# [Stored data]
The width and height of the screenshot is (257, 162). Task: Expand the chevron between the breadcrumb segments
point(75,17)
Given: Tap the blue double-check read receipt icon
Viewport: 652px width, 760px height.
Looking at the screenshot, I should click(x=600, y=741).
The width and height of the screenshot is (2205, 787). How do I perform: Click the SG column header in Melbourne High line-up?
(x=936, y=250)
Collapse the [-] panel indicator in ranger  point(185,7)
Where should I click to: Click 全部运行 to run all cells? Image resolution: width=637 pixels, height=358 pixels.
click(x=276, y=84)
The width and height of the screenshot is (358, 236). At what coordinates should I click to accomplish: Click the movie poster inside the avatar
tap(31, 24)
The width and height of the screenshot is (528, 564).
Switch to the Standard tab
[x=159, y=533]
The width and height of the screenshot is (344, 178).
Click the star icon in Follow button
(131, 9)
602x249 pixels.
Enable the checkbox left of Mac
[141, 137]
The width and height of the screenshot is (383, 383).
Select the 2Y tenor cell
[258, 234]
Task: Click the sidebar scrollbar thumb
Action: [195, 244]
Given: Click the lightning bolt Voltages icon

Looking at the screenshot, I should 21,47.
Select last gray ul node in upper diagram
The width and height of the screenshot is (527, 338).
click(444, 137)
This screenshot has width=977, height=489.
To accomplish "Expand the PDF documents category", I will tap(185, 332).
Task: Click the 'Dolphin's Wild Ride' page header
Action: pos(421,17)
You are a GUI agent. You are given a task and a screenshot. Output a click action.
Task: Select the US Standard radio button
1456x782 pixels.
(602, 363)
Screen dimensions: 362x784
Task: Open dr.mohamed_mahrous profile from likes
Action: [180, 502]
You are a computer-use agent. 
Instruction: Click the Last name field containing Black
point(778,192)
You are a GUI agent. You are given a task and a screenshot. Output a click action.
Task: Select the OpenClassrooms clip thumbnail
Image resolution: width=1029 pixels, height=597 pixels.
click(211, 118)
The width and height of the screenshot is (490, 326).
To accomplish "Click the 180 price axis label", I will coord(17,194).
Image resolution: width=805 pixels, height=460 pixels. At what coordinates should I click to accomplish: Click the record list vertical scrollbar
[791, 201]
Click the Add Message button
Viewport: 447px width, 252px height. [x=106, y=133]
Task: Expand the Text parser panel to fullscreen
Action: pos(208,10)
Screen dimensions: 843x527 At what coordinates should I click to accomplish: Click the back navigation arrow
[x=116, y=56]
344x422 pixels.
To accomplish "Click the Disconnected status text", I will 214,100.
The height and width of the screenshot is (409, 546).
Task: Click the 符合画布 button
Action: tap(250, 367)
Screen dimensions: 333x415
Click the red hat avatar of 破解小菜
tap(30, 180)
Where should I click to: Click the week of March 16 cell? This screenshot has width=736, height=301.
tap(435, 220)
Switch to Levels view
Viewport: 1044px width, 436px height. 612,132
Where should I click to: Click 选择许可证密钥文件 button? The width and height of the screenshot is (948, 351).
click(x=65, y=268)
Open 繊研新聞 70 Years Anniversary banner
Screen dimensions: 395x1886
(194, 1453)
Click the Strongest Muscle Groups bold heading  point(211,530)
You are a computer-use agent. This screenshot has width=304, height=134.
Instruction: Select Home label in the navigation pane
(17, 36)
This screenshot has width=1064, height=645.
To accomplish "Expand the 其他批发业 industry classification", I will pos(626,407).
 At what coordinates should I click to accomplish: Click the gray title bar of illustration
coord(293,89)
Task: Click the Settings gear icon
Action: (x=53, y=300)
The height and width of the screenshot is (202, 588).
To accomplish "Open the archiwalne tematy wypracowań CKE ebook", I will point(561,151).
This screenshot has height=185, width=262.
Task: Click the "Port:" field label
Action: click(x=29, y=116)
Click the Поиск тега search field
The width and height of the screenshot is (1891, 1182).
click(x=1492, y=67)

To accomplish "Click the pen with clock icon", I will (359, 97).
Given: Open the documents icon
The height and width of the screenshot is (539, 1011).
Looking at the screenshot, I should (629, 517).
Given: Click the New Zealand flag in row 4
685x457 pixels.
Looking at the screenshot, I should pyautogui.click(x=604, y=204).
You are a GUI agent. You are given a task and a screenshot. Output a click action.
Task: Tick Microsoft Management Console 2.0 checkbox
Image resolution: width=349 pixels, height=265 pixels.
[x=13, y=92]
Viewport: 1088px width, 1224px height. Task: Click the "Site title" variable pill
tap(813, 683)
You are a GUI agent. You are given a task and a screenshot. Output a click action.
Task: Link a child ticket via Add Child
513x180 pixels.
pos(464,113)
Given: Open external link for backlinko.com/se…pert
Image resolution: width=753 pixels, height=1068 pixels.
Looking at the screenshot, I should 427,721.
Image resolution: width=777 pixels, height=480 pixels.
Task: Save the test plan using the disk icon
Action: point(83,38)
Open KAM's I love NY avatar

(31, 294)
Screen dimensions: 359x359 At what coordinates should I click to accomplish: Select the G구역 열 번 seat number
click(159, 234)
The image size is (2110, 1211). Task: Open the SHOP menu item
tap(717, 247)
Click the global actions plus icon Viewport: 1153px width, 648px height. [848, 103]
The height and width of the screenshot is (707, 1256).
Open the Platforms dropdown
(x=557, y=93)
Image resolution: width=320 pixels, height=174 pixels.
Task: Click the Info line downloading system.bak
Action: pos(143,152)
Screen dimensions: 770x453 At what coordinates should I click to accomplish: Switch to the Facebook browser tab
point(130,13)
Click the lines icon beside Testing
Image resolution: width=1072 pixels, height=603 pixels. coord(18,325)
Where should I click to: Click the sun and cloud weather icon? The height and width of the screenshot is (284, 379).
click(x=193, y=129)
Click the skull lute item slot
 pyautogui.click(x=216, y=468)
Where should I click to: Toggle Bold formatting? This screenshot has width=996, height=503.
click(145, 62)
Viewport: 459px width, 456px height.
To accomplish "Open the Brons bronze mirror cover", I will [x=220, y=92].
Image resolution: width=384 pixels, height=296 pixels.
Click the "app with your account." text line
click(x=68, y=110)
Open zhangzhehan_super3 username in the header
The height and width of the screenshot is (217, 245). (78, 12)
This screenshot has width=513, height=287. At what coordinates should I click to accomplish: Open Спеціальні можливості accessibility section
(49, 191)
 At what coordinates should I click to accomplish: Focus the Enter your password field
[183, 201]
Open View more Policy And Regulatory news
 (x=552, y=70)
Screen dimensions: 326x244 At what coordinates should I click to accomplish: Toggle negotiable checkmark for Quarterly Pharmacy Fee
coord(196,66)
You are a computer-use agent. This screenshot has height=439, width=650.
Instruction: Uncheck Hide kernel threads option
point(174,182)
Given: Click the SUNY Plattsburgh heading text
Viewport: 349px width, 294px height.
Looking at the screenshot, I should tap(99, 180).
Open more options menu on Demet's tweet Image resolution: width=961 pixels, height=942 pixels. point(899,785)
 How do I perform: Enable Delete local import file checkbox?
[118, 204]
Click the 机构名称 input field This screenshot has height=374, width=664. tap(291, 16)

# [Required action]
Find each line holding the string "computer" in the listing above, then copy it.

# [Answer section]
You are a computer-use agent. 
You are a computer-use agent. This screenshot has width=304, height=134.
You are a computer-use agent. This screenshot has height=439, width=650.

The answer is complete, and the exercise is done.